On the issue of independence, Mr Yousaf will say that already “around half” of Scots support the country leaving the UK.
“I have no doubt that we can turn that half into a sustained majority,” the SNP leader will add.
But he will tell supporters that will be achieved when the party focuses “not on the how – but on the why” of independence.
With the SNP having now agreed that winning a majority of Scottish seats in the next UK election should see the Scottish Government push for talks with Westminster on independence, Mr Yousaf will declare: “At the next election, page one, line one of our manifesto will say ‘Vote SNP for Scotland to become an independent country’.
“And that’s because independence is about building a better Scotland.
“It’s about raising living standards. It’s about protecting our NHS. Above all, it’s about a stronger economy.
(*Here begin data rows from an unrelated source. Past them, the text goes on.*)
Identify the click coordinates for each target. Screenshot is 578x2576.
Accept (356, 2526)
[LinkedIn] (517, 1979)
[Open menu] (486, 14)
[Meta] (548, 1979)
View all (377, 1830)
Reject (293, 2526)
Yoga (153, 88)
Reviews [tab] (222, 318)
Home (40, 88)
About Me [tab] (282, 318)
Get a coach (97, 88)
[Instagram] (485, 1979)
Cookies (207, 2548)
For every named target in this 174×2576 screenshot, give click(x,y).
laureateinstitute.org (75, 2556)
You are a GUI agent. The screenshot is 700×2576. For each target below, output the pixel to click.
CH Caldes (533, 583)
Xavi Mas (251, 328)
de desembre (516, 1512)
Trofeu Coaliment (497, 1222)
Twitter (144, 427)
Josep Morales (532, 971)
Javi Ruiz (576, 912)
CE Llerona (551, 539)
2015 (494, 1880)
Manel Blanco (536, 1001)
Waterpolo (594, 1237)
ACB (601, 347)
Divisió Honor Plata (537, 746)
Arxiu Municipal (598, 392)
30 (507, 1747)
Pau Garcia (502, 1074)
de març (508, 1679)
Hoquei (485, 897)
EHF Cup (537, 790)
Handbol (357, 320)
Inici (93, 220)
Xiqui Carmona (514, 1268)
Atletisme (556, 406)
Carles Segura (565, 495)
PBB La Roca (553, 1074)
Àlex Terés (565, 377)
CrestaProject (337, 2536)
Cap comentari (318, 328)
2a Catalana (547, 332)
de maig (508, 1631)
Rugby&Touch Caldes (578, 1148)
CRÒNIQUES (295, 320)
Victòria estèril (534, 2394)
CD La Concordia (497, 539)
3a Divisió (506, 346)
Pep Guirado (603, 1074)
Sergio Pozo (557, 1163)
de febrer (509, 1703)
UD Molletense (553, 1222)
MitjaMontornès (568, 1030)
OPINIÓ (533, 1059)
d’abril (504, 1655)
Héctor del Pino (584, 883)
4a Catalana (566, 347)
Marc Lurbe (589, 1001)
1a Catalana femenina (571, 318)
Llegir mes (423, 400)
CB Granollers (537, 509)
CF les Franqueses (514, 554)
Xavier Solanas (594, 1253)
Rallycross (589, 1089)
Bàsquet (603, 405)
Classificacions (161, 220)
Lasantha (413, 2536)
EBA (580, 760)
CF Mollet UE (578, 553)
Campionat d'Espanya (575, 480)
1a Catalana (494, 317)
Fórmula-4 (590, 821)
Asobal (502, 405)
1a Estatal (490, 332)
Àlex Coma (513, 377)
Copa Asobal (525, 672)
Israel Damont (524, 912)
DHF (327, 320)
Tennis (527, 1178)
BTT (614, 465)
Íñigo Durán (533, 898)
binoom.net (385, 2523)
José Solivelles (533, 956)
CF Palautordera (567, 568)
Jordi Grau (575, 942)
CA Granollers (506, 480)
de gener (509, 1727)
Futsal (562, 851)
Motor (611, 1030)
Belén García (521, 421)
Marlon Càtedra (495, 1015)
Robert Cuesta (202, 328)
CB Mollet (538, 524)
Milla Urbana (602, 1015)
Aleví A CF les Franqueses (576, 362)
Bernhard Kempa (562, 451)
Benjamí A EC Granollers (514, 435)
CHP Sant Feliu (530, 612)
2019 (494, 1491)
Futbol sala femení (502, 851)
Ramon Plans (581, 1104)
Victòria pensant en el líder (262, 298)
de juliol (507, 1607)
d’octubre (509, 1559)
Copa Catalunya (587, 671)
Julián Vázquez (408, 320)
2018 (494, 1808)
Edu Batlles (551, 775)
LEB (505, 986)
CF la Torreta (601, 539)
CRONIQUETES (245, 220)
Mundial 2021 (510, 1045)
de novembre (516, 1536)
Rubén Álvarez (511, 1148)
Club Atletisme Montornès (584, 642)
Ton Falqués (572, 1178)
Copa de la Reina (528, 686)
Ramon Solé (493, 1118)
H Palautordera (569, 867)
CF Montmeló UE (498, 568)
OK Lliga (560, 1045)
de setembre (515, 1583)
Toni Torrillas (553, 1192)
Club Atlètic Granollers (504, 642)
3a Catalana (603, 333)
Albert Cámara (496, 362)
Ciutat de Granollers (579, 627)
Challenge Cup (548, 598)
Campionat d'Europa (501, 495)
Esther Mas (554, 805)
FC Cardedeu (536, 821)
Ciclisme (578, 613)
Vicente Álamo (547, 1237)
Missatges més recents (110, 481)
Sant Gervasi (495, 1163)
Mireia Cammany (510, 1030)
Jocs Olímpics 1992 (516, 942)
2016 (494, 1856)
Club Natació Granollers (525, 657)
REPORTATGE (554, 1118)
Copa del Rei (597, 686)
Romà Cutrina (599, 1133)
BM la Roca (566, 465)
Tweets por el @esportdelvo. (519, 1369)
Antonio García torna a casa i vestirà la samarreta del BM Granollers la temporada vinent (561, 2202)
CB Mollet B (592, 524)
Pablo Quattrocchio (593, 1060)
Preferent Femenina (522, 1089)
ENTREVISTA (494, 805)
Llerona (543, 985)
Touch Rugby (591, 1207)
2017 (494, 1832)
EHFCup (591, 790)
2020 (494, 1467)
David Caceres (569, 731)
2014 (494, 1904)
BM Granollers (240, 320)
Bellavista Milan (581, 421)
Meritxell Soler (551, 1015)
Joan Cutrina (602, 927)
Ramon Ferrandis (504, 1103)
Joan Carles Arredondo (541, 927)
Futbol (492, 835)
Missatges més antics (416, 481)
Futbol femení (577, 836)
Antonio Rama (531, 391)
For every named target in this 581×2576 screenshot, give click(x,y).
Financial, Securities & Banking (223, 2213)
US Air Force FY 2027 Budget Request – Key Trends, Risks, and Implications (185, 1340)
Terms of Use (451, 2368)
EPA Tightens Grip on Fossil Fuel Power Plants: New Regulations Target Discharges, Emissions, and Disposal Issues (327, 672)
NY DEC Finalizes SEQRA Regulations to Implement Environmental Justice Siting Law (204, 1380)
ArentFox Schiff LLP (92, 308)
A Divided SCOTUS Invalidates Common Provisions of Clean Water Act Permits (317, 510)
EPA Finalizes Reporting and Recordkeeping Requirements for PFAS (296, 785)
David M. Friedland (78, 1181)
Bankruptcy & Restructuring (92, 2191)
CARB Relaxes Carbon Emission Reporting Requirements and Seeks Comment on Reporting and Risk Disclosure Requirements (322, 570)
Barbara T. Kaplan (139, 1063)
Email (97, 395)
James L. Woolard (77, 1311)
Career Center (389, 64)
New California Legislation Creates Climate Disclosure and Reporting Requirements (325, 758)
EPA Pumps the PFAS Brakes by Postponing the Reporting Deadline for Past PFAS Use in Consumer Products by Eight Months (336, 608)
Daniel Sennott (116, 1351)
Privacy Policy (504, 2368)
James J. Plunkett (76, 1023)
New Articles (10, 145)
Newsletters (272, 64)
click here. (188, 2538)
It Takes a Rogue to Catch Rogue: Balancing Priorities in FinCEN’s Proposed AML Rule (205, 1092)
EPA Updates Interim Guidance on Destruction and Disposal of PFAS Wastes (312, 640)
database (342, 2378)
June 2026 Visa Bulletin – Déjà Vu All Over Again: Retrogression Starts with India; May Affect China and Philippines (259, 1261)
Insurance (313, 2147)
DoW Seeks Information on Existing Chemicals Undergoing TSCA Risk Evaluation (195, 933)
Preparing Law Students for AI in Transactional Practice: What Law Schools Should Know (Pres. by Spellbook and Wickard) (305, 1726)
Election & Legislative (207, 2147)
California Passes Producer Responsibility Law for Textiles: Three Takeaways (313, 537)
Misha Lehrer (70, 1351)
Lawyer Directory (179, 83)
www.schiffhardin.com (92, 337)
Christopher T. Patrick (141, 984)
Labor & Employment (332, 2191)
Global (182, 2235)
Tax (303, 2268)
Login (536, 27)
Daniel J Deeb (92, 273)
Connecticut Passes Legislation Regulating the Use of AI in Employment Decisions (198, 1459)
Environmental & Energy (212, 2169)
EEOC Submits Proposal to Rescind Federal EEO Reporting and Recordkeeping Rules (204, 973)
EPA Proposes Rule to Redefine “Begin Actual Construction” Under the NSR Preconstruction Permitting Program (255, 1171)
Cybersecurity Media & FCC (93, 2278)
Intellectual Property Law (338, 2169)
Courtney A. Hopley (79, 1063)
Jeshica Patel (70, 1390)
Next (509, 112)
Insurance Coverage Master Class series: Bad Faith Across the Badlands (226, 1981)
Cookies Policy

An economy that works for everyone who lives here.”
Mr Gray also rejected assertions that Ms Sturgeon did not overshadow her successor when she appeared at the conference on Monday.
Given rapturous applause both inside and outside the conference hall, the former first minister told a media scrum she fully backs the independence strategy voted on by members on Sunday.
Mr Gray said: “Nicola is a party member like any other delegate, like me, like my branch members, so she’s entitled to come along – I think it was very welcome that she came along.”
He went on to praise the former leader as “one of the foremost politicians in Europe for her generation”.
Scottish Conservative chairman Craig Hoy MSP said: “Humza Yousaf has given up any pretence about focusing on the real priorities of the people of Scotland. His relentless pursuit of independence is all that matters to him.
“He has some brass neck in talking up his extra funding for Scotland’s NHS. It is the failures of his flimsy recovery plan – produced over two years ago – that means one in seven Scots are languishing on an NHS waiting list.
“Scotland simply cannot afford the SNP wasting more taxpayers’ time and money on their constitutional obsession, when they should be focused on people’s real priorities such as growing our economy and keeping our communities safe.”